Próbki kału pobierano od osobników w 3 punktach czasowych, jak wskazano powyżej, prosząc osobnika o oddanie stolca do czystego sterylnego pojemnika; pojemnik natychmiast zamrożono i przetransportowano do laboratorium. DNA wyizolowano z każdej próbki przy użyciu standardowych protokołów, oznaczono ilościowo, znormalizowano i przechowywano w stanie zamrożonym do dalszego użycia.

Przeprowadzono amplifikację regionu V3 w reakcji łańcuchowej polimerazy. Oczyszczone w żelu amplikony (z różnymi sekwencjami adapterów, tak aby dane dla każdej próbki można było rozdzielić na etapie analizy) oznaczono ilościowo, znormalizowano i połączono w ilości równomolowe (multipleksowanie). Zmultipleksowaną bibliotekę poddano kontroli jakości przy użyciu Agilent Bioanalyser DNA Chip.

Bibliotekę do sekwencjonowania zawierającą amplikony V3 z mieszaniny równych ilości różnych próbek klinicznych sekwencjonowano przy użyciu maszyny Illumina w obu kierunkach. Odczyty sekwencji zostały podzielone zgodnie z sekwencjami indeksu, poddane kontroli jakości, a sekwencje w dwóch kierunkach zostały połączone razem, aby uzyskać pojedynczy odczyt. Dane sekwencji analizowano w celu określenia profilu flory jelitowej.

Badania immunologiczne Pobieranie próbek krwi Krew żylną (6 ml) pobrano w mieszaninie heparyna litowa/EDTA w (i) punkcie wyjściowym (przed rozpoczęciem podawania probiotyku), (ii) pod koniec leczenia probiotykami (w 4 tygodniu) oraz (iii ) po 4 tygodniach od odstawienia probiotyku. Z 2,5 ml krwi oddzielono osocze i przechowywano w -70 stopniach Celsjusza. Pozostałą heparynizowaną krew wykorzystano do posiewu krwi pełnej oraz do pomiaru częstości komórek Th17 i Treg.

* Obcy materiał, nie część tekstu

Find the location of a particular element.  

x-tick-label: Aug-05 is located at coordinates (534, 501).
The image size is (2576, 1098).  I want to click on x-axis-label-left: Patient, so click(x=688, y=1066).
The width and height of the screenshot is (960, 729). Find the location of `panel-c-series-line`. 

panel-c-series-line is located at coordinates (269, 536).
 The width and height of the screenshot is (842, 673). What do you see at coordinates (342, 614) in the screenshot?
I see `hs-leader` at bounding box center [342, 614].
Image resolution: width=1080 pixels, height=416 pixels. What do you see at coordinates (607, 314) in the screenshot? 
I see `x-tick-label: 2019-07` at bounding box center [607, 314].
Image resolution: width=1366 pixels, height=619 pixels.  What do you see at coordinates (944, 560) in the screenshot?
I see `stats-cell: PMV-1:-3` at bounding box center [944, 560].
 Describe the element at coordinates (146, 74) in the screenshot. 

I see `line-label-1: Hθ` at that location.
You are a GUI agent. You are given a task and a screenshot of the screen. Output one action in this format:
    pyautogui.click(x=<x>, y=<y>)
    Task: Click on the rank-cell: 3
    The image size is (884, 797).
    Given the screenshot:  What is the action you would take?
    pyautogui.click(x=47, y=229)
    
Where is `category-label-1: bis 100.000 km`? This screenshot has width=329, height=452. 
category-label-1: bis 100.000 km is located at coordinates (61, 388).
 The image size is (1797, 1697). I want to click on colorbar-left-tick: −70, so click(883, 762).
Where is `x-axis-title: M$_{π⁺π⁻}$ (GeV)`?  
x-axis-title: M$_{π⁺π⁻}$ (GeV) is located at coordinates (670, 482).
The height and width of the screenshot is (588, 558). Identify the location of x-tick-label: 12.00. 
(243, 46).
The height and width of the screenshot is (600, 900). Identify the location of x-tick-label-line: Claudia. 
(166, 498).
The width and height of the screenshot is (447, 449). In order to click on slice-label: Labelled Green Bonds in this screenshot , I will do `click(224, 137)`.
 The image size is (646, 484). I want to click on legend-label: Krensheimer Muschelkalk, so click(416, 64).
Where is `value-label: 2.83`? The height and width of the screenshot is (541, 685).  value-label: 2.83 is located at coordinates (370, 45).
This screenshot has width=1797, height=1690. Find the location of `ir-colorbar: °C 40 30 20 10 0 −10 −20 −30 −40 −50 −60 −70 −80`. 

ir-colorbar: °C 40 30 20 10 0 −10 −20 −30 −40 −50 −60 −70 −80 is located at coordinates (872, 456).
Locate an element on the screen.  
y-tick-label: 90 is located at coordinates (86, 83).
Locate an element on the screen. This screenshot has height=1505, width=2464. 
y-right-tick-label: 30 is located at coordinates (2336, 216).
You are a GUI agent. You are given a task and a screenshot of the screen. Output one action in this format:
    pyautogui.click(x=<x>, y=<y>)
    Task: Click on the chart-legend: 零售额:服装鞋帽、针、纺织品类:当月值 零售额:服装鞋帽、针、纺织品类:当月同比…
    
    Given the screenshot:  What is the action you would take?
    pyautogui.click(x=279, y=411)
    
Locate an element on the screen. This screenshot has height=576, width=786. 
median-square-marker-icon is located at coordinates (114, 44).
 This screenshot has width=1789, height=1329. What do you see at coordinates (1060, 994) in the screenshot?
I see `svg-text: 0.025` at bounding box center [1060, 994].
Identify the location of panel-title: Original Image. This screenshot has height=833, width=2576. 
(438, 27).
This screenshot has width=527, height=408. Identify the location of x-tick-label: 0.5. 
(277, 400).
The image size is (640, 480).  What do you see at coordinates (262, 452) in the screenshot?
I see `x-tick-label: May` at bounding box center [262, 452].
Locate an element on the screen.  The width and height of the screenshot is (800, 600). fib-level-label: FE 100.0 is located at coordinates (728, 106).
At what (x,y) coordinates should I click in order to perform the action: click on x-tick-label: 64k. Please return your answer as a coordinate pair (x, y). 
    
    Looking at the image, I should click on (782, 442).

Zastosowano heparynizowaną krew i anty-CD28 (1 μg/ml) do stymulacji komórek T i lipopolisacharyd do stymulacji makrofagów w oddzielnych dołkach. Supernatanty hodowli zebrano po 72 godzinach i przechowywano w -70 stopniach Celsjusza. Poziomy cytokin (TNF-alfa, IL-10, IFN-gamma, IL-12p70, IL-6 i IL-4) mierzono w supernatancie hodowli i osoczu przy użyciu kanapkowych testów ELISA.

Częstości Th1, Th2 i Th17 określono przez stymulację krwi pełnej PMA i jonomycyną, a następnie barwienie komórek na obecność CD4 i wewnątrzkomórkowego IFN, IL-4 i IL-1L-17. W celu wyliczenia Treg przeprowadzono podwójne barwienie dla CD4 i Fox-P3.

Względy etyczne Badanie polega na podawaniu probiotyków osobom zdrowym. Zawierają one jednak bakterie, które są częścią normalnej flory jelitowej u zdrowych osób, a zatem są wolne od jakichkolwiek działań niepożądanych. W rzeczywistości kilka zdrowych osób spożywa je jako „suplementy zdrowotne”. Dlatego podawanie tych środków nie powinno wiązać się z większym ryzykiem niż minimalne. Jedynymi próbkami, które proponuje się pobrać, są próbki kału i małe objętości krwi. Nie zebrano żadnych wyników klinicznych.